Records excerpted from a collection
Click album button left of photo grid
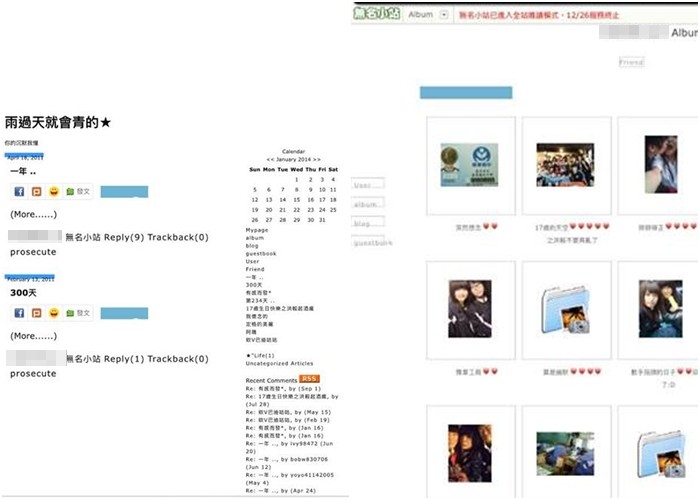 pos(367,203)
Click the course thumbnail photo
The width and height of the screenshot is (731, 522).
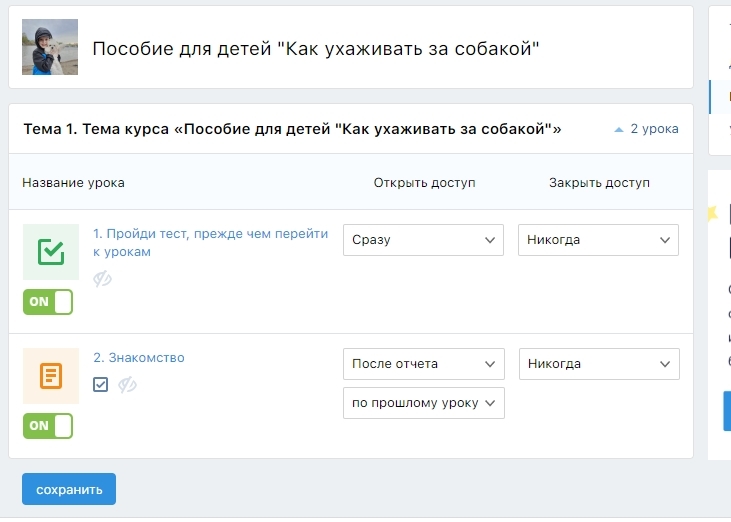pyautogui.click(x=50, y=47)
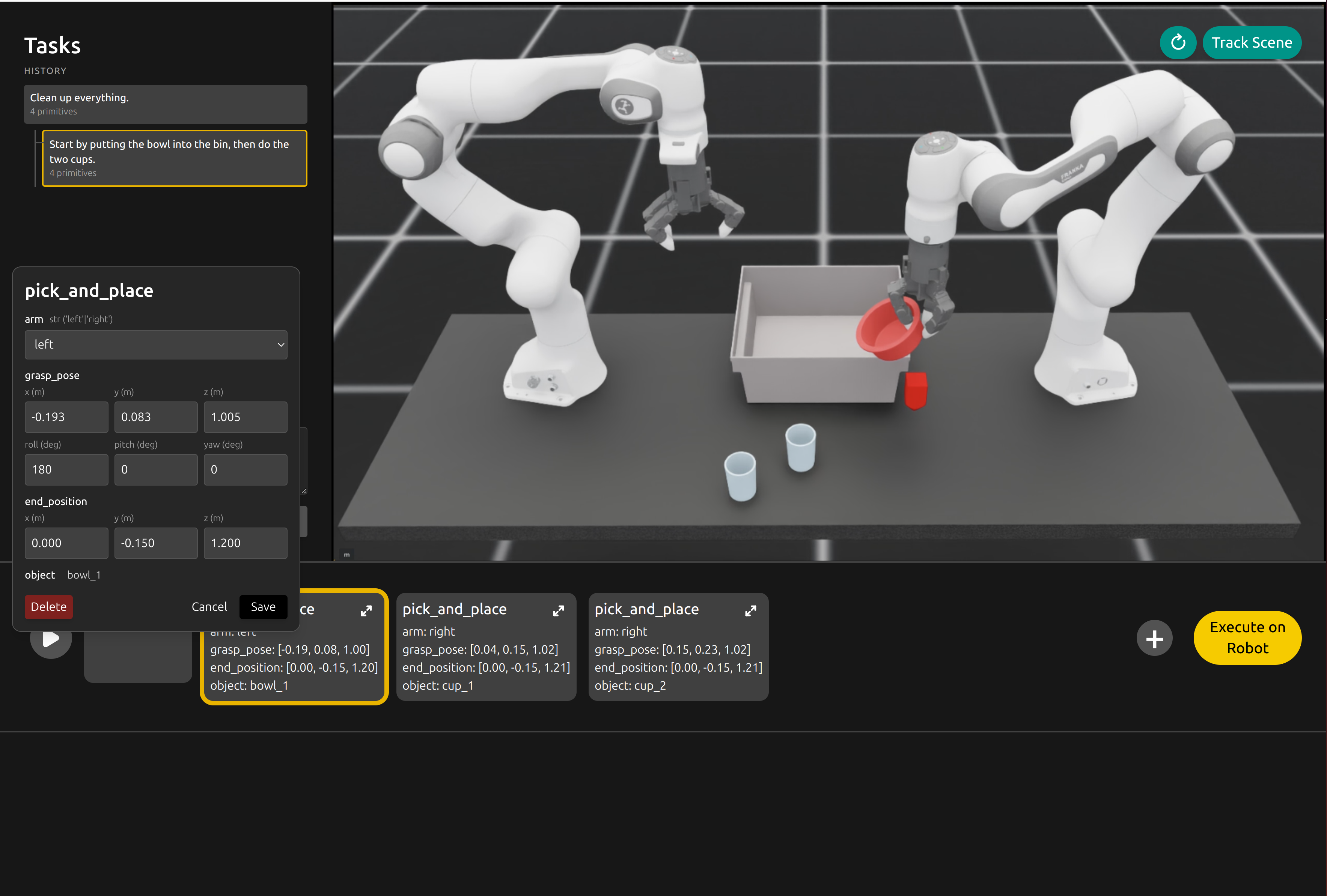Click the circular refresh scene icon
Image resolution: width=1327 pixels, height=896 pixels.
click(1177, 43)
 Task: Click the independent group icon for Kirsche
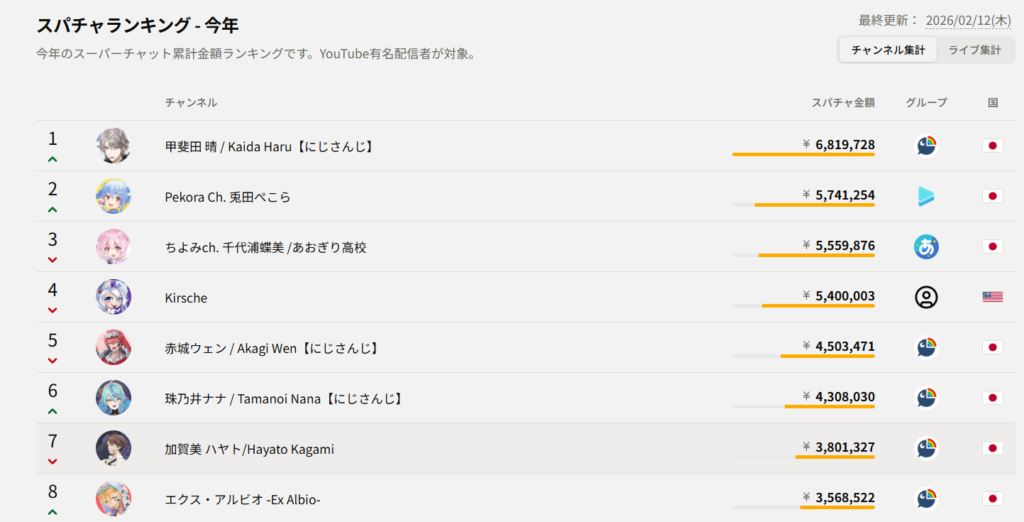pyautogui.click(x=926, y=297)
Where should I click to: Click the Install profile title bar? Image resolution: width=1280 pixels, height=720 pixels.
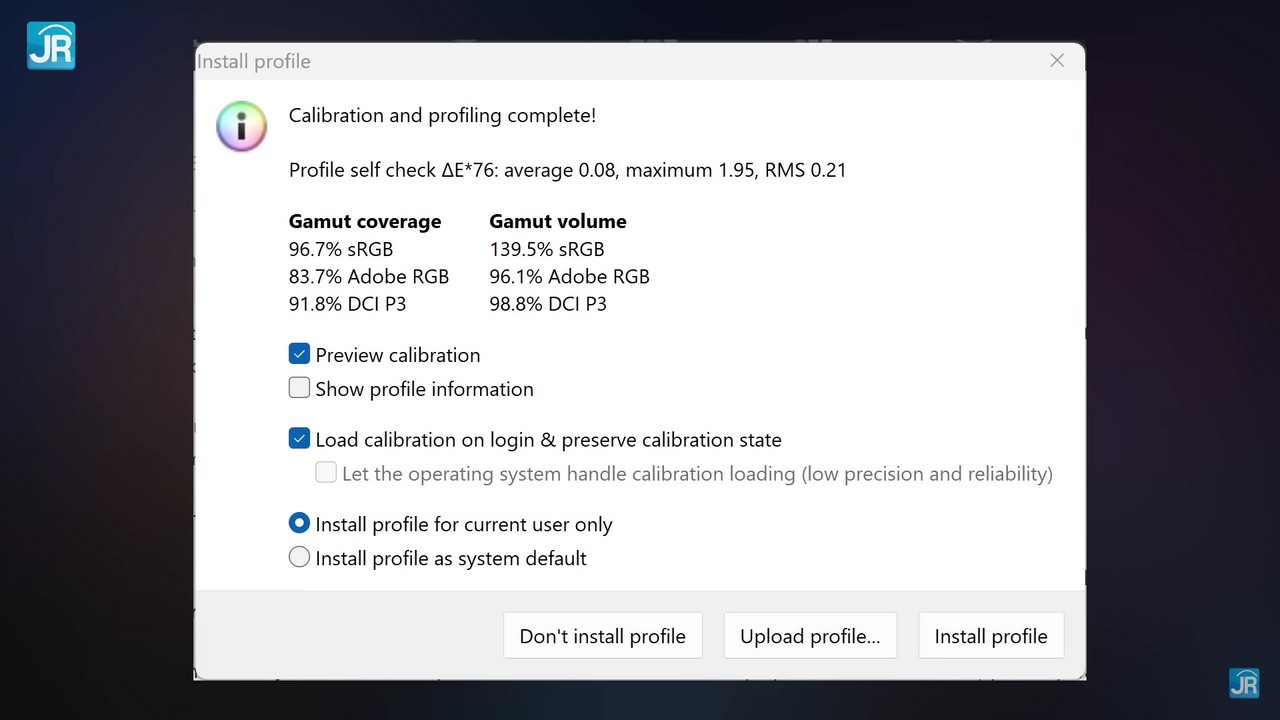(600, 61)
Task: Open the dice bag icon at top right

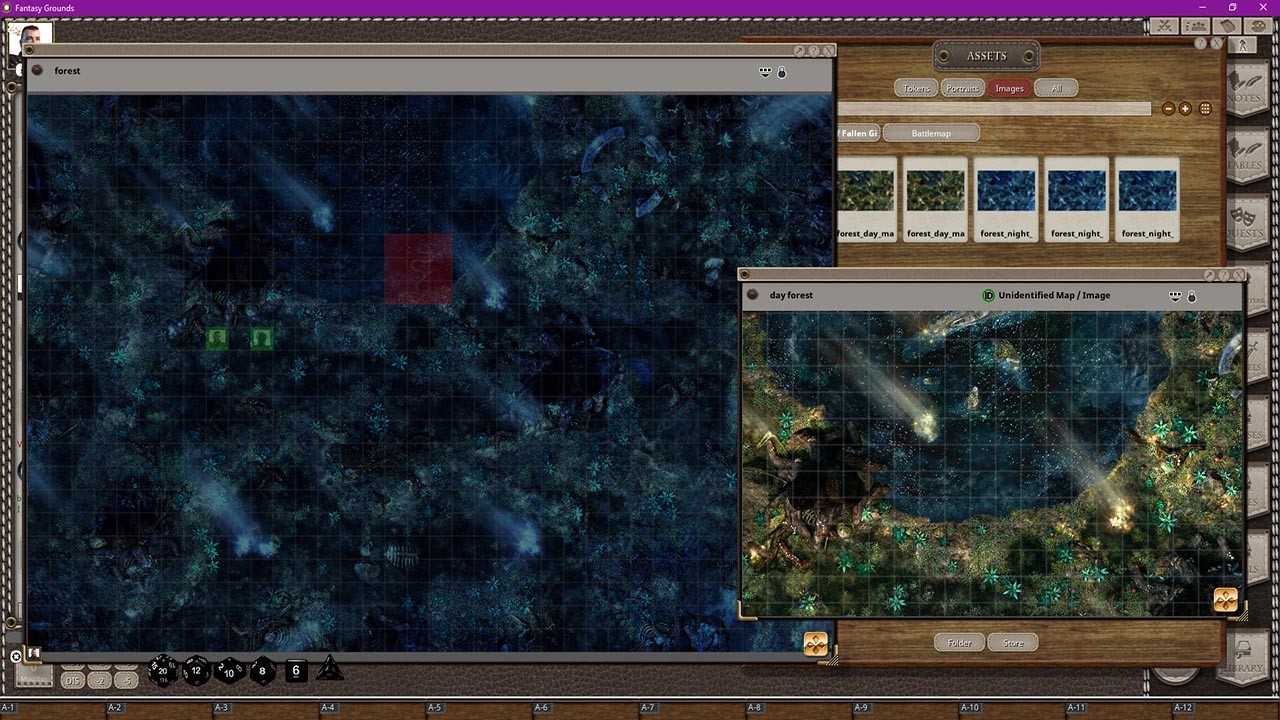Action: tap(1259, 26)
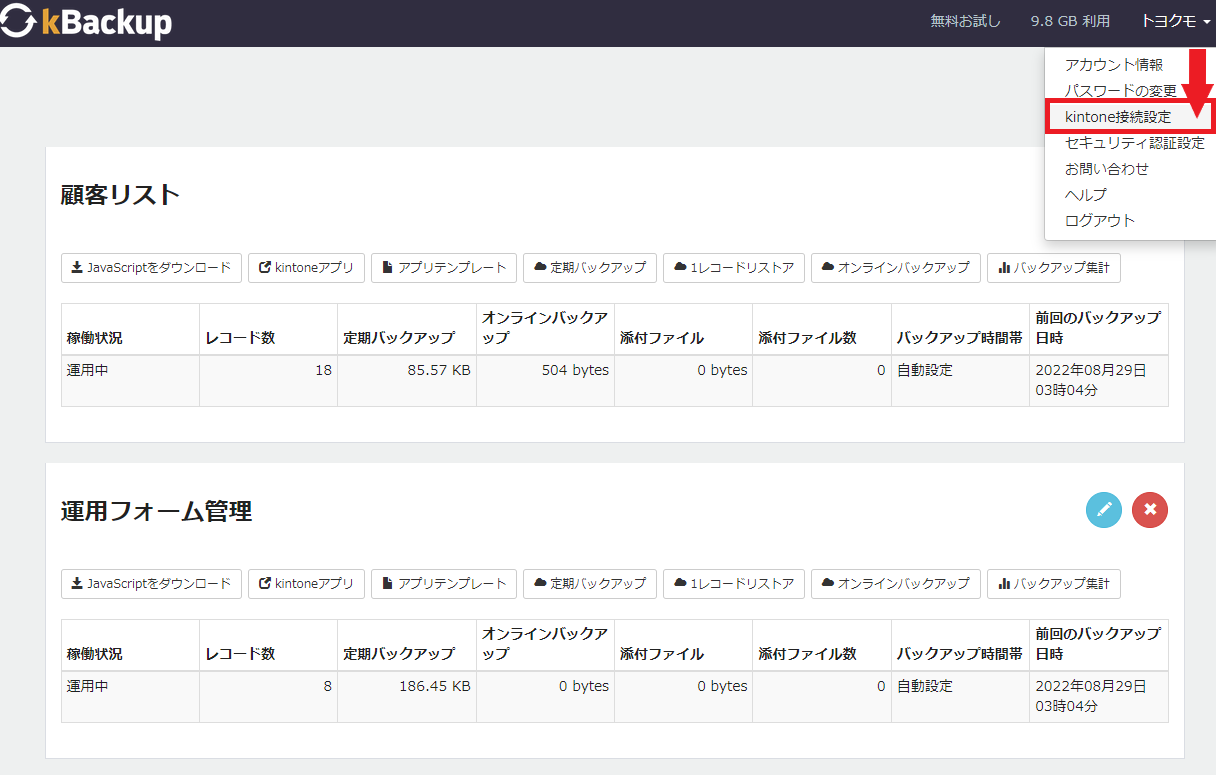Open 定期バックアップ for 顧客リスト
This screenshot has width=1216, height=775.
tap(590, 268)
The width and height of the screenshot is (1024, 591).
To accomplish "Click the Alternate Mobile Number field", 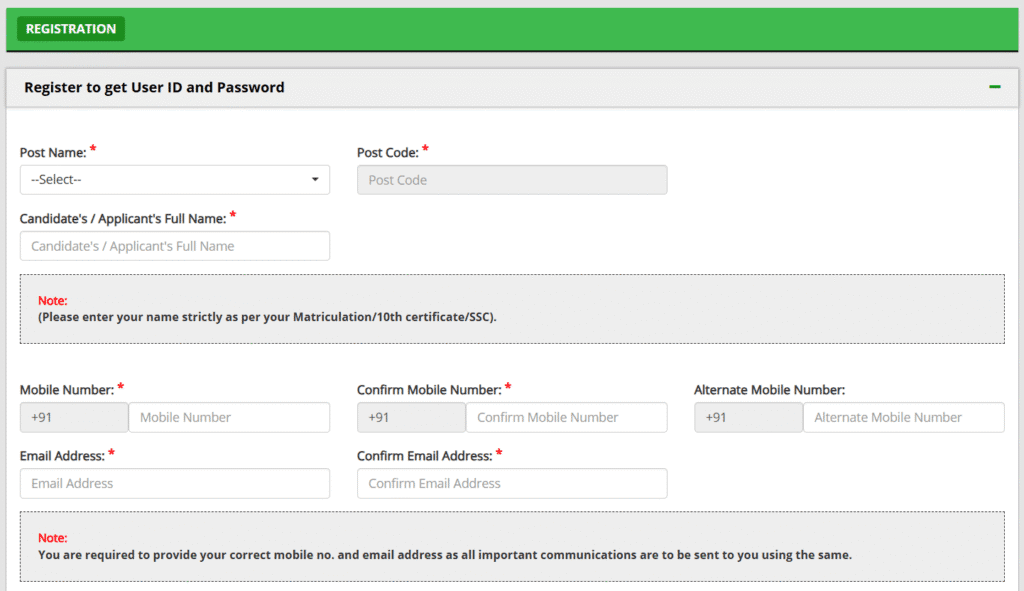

_WHAT NEEDS TO BE DONE_
The preceding entries should be duplicated word for word; no picture belongs in the copy.

_RESULT FOR THIS EXERCISE_
Click album button left of photo grid
 pos(367,203)
Click the course thumbnail photo
The width and height of the screenshot is (731, 522).
pyautogui.click(x=50, y=47)
Click the circular refresh scene icon
Image resolution: width=1327 pixels, height=896 pixels.
click(1177, 43)
 Task: Click the independent group icon for Kirsche
pyautogui.click(x=926, y=297)
Where should I click to: Click the Install profile title bar? Image resolution: width=1280 pixels, height=720 pixels.
(600, 61)
Task: Open the dice bag icon at top right

Action: tap(1259, 26)
Open 定期バックアップ for 顧客リスト
This screenshot has width=1216, height=775.
tap(590, 268)
The width and height of the screenshot is (1024, 591).
To accomplish "Click the Alternate Mobile Number field", 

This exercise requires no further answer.